*EXPERIMENTE*.
Indique todas as pessoas citadas pelo nome no trecho sobre Pinochet e o sobrenatural.

No início eram apenas barulhos estranhos na casa. O general, supersticioso por herança materna, fez questão de atribuir esta manifestação sobrenatural ao seu antecessor no cargo. Mais tarde, a alma de Prats instalou-se aos pés de sua cama e não permitia que nem Pinochet nem a esposa dormissem.
O escritor e cronista Antonio Gil acrescenta que Pinochet era movido por um profundo respeito pelos fenômenos paranormais, que se manifestava, por exemplo, no rubi com sinal astral que usava no dedo anular esquerdo. “Sua principal “bruxa” durante muitos anos foi uma senhora italiana que vivia no Chile chamada Eugenia Pirzio-Biroli, nomeada prefeita de Puerto Cisnes.

(Itens guardados)
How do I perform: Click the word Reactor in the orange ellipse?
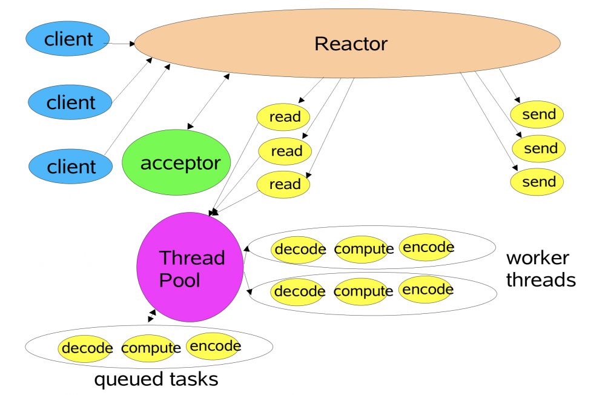(x=351, y=44)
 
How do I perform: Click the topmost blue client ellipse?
(x=68, y=39)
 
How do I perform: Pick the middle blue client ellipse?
(x=71, y=102)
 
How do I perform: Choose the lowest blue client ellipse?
(x=71, y=166)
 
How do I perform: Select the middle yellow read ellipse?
(x=285, y=151)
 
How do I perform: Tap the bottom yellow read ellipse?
(x=284, y=184)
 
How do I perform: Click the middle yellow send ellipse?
(x=539, y=148)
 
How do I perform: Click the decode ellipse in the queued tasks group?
(x=87, y=348)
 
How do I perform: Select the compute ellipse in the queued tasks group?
(x=150, y=348)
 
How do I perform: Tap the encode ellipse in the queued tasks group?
(x=214, y=346)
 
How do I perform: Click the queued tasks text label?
(x=156, y=380)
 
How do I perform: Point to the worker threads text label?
(x=540, y=268)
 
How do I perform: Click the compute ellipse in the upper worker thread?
(x=363, y=249)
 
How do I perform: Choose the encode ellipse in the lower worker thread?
(x=427, y=290)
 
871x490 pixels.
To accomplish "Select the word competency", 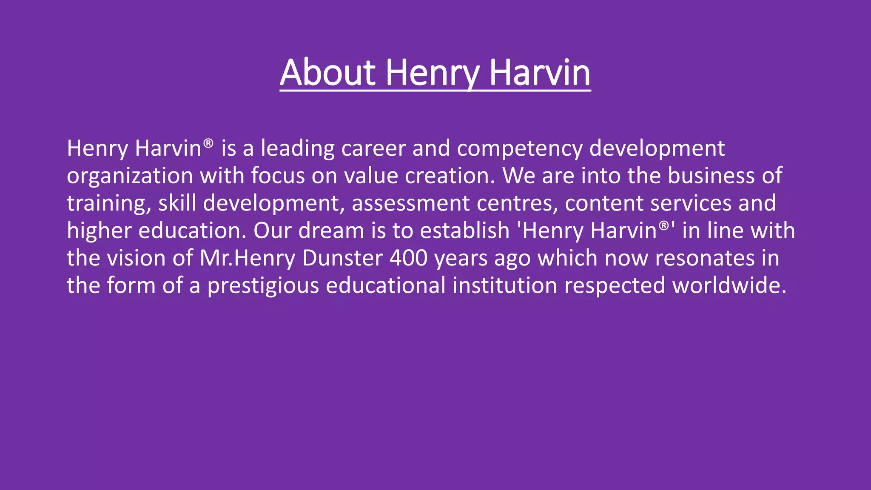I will coord(520,148).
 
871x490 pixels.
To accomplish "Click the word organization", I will coord(130,176).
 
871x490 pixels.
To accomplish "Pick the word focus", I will coord(278,176).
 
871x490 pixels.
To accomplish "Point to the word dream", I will coord(331,231).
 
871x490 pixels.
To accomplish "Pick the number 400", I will coord(408,258).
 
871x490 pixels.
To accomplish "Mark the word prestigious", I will coord(263,285).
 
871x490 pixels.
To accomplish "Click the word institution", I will coord(504,285).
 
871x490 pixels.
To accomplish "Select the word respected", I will coord(615,285).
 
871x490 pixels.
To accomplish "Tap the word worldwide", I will coord(729,285).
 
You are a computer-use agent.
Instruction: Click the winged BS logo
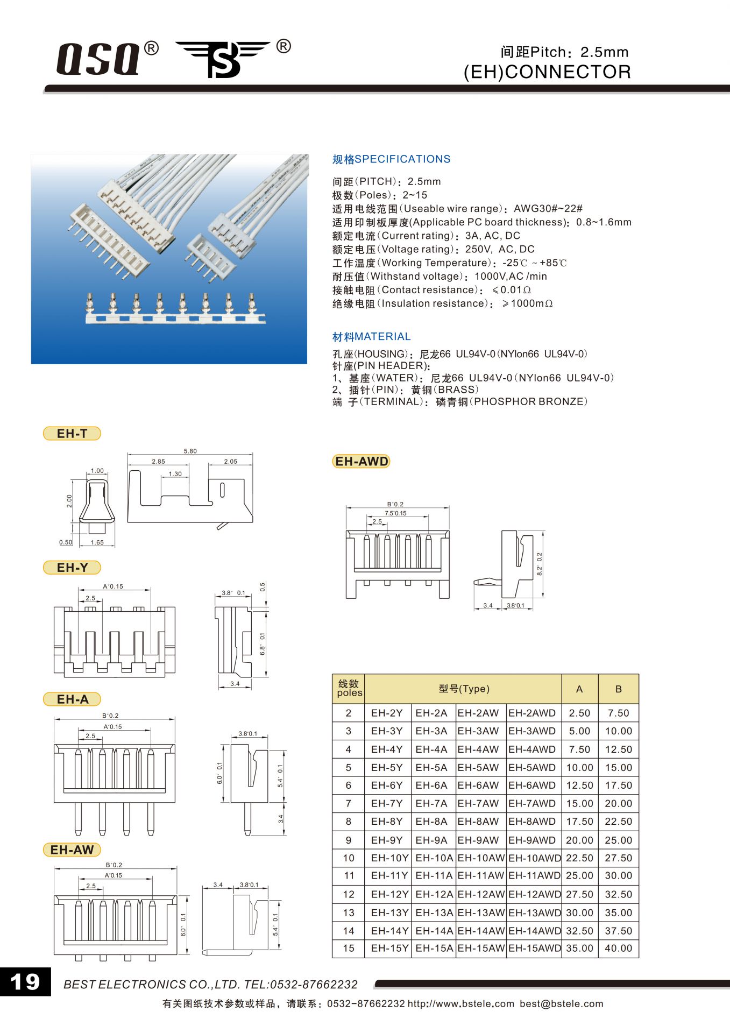pyautogui.click(x=224, y=59)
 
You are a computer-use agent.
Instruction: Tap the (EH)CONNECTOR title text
pyautogui.click(x=547, y=72)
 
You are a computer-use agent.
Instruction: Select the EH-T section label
pyautogui.click(x=72, y=434)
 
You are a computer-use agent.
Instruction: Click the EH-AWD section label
pyautogui.click(x=362, y=462)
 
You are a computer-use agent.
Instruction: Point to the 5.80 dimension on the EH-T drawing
pyautogui.click(x=190, y=451)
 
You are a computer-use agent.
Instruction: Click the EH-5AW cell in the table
pyautogui.click(x=478, y=767)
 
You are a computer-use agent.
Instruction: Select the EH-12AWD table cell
pyautogui.click(x=534, y=894)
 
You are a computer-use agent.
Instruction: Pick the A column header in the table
pyautogui.click(x=579, y=689)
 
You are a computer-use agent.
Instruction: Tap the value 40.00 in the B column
pyautogui.click(x=618, y=949)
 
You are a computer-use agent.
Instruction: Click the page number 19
pyautogui.click(x=25, y=982)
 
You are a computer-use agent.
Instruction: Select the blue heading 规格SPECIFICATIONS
pyautogui.click(x=391, y=159)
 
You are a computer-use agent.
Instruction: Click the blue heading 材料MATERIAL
pyautogui.click(x=371, y=337)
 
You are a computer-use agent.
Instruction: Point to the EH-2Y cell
pyautogui.click(x=387, y=713)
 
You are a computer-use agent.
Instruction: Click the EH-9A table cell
pyautogui.click(x=431, y=840)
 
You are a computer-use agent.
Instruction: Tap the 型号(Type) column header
pyautogui.click(x=464, y=689)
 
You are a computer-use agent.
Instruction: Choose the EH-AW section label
pyautogui.click(x=72, y=850)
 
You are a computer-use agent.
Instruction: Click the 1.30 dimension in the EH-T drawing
pyautogui.click(x=175, y=474)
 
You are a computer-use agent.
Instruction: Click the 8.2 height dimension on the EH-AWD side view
pyautogui.click(x=540, y=564)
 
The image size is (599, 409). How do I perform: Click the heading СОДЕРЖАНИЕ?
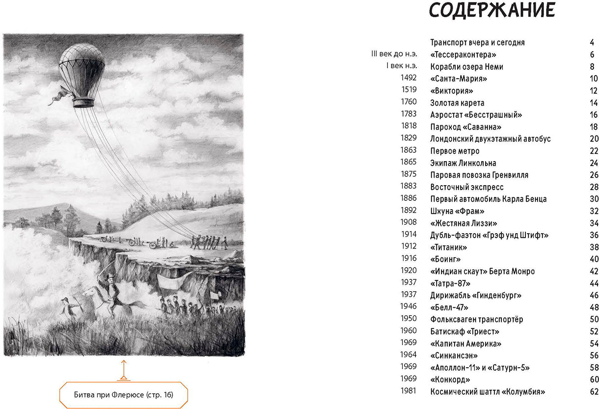click(x=492, y=11)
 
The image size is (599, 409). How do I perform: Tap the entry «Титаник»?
click(x=448, y=247)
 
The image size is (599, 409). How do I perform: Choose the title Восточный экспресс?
click(x=466, y=187)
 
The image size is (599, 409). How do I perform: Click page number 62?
click(x=594, y=391)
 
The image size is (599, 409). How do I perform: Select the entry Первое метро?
click(x=455, y=151)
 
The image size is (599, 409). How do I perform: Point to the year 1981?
click(x=408, y=391)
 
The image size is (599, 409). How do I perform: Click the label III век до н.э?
click(x=394, y=54)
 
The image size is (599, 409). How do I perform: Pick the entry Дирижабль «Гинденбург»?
click(x=475, y=295)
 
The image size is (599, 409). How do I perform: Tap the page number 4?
click(x=592, y=42)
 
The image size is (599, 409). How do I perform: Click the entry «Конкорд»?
click(x=450, y=380)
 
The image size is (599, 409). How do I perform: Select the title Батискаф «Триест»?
click(x=464, y=331)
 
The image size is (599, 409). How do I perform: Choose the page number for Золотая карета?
click(x=594, y=103)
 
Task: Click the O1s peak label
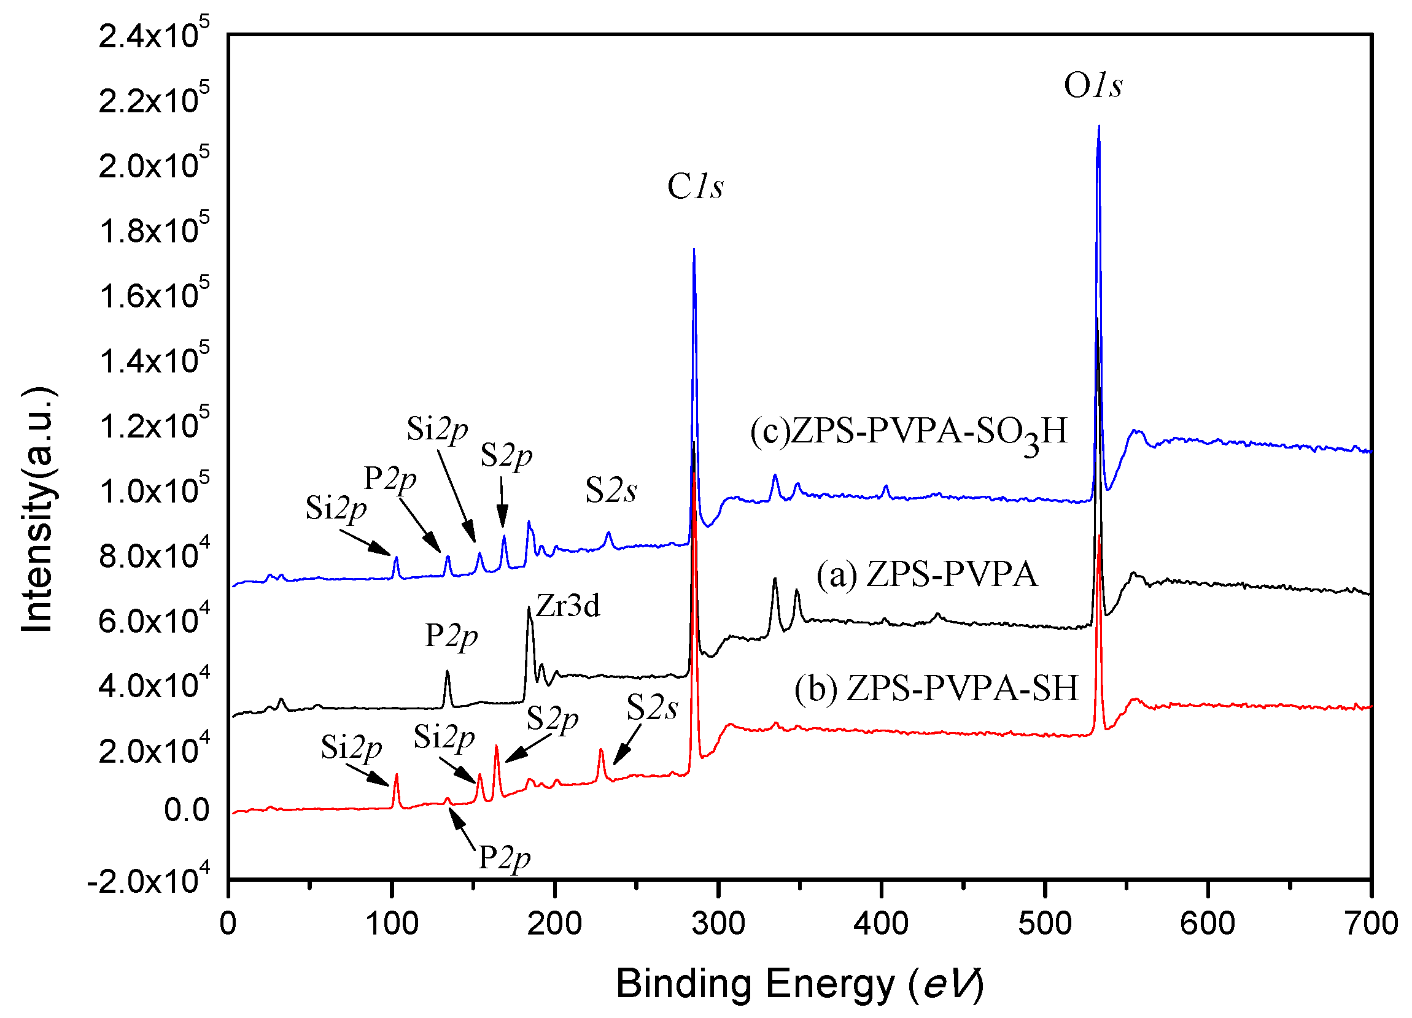point(1093,86)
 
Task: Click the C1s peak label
point(696,187)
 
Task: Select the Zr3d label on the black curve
point(568,606)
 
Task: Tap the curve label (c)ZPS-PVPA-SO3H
point(909,432)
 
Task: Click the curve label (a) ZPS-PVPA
point(927,574)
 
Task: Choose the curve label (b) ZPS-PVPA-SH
point(936,689)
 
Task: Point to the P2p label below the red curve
point(503,858)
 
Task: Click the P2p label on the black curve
point(451,636)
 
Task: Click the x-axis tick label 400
point(881,924)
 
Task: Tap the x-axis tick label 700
point(1371,924)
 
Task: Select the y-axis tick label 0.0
point(186,810)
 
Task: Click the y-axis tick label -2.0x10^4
point(148,881)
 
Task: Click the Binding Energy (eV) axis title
point(799,984)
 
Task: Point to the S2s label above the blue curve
point(611,490)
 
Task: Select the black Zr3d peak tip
point(529,609)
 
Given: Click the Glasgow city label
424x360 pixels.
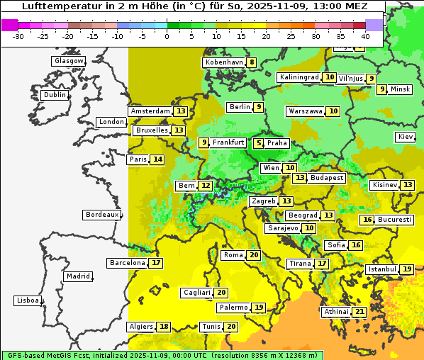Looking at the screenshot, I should tap(69, 61).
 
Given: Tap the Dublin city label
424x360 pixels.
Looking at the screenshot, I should tap(55, 95).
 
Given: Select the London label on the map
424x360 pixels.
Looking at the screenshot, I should tap(111, 122).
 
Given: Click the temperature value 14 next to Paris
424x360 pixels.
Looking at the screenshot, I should tap(157, 159).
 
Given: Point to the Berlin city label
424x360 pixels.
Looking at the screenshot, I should tap(240, 107).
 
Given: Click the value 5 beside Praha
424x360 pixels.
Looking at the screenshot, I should tap(259, 143).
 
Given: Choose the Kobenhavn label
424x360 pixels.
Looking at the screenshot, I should tap(224, 62).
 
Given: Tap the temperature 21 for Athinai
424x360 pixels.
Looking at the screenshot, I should tap(359, 312).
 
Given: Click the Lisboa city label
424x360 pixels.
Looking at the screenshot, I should tap(28, 300).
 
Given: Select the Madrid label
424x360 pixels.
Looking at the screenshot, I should tap(78, 276).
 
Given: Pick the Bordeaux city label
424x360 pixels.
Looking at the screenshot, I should tap(101, 215).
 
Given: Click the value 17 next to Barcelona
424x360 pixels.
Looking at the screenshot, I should tap(156, 263).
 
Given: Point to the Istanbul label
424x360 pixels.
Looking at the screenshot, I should tap(381, 269).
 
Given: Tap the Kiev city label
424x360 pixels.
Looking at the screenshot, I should tap(406, 137).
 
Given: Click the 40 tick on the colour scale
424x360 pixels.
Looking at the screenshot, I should tap(364, 36).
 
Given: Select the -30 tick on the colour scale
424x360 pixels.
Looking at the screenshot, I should tap(18, 36).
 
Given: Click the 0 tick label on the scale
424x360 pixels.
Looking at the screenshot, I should tap(167, 36).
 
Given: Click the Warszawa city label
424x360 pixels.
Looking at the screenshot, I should tap(305, 111).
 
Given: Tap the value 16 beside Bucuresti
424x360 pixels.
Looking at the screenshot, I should tap(367, 220).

*RESPOSTA*.
Prats, Pinochet, Antonio Gil e Eugenia Pirzio-Biroli.